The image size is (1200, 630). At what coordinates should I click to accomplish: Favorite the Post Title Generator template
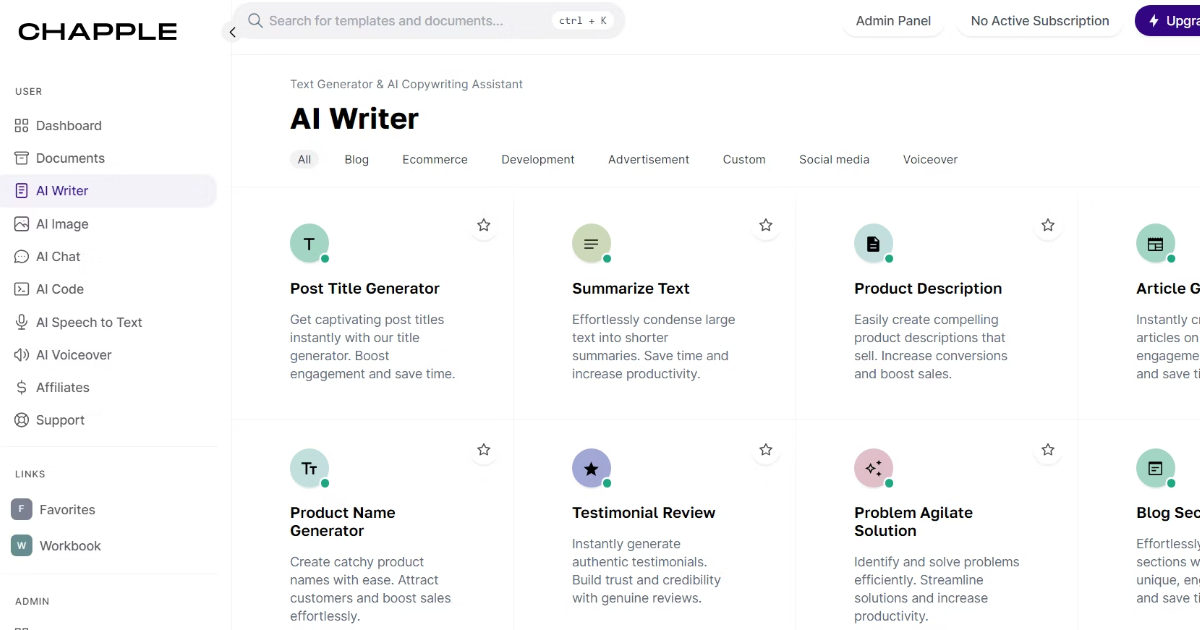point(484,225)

........

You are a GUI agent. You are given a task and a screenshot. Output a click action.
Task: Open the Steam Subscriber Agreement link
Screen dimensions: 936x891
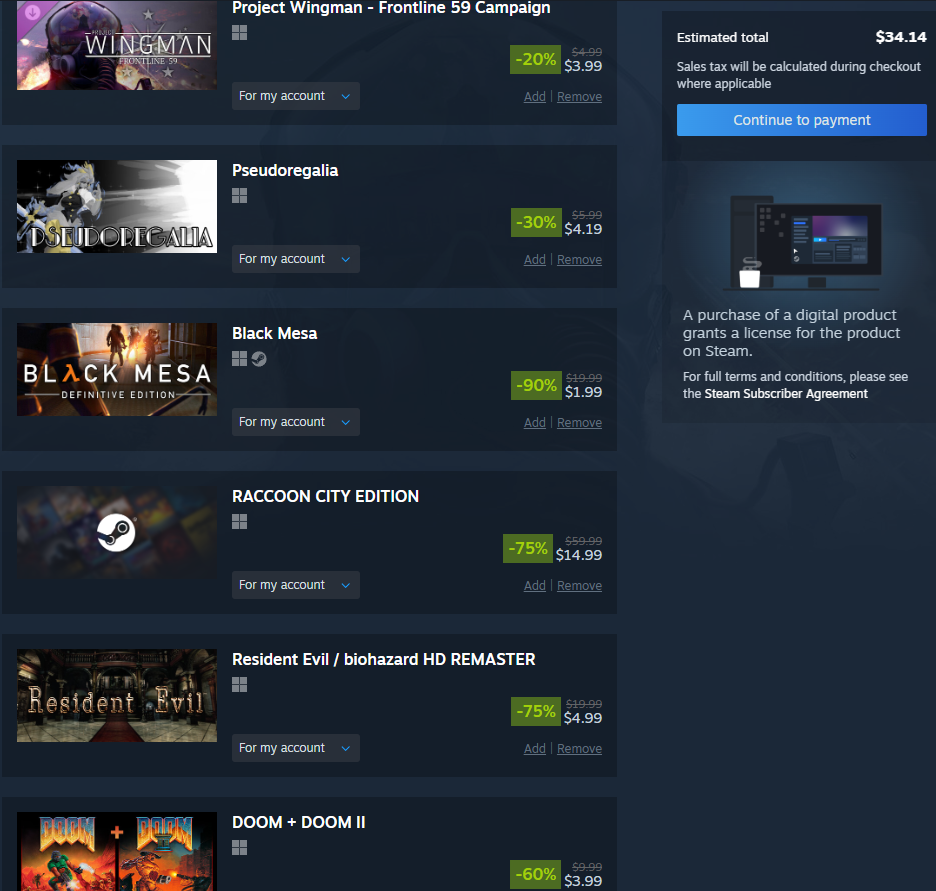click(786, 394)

........

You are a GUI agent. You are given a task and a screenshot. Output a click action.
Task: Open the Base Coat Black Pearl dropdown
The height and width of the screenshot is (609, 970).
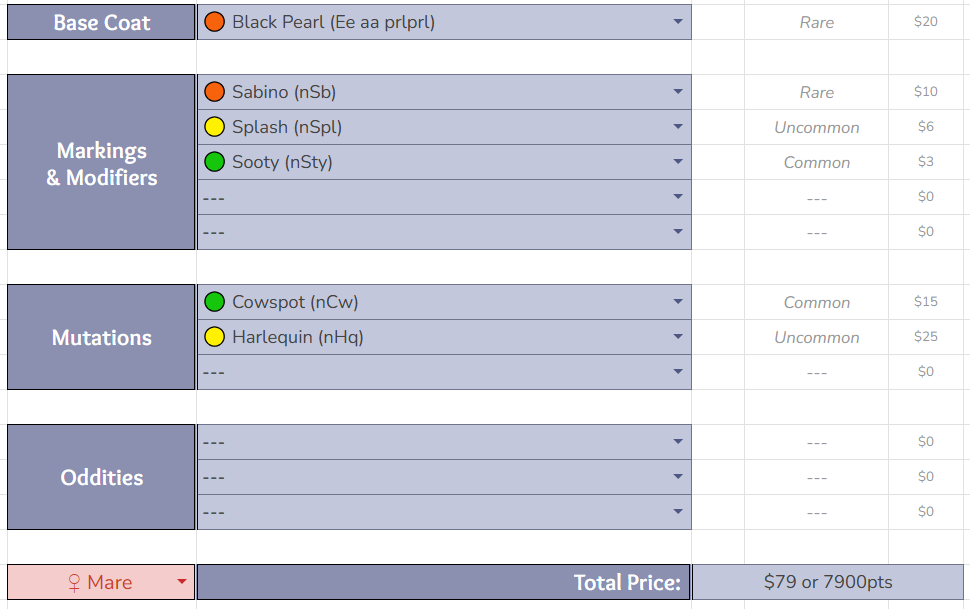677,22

........

Brief:
Please repeat the material from the line that contains "The image size" through the line that contains "point(484,225)", leaving the pictures out of your answer.

Written response:
The image size is (1200, 630). At what coordinates should I click to accomplish: Favorite the Post Title Generator template
point(484,225)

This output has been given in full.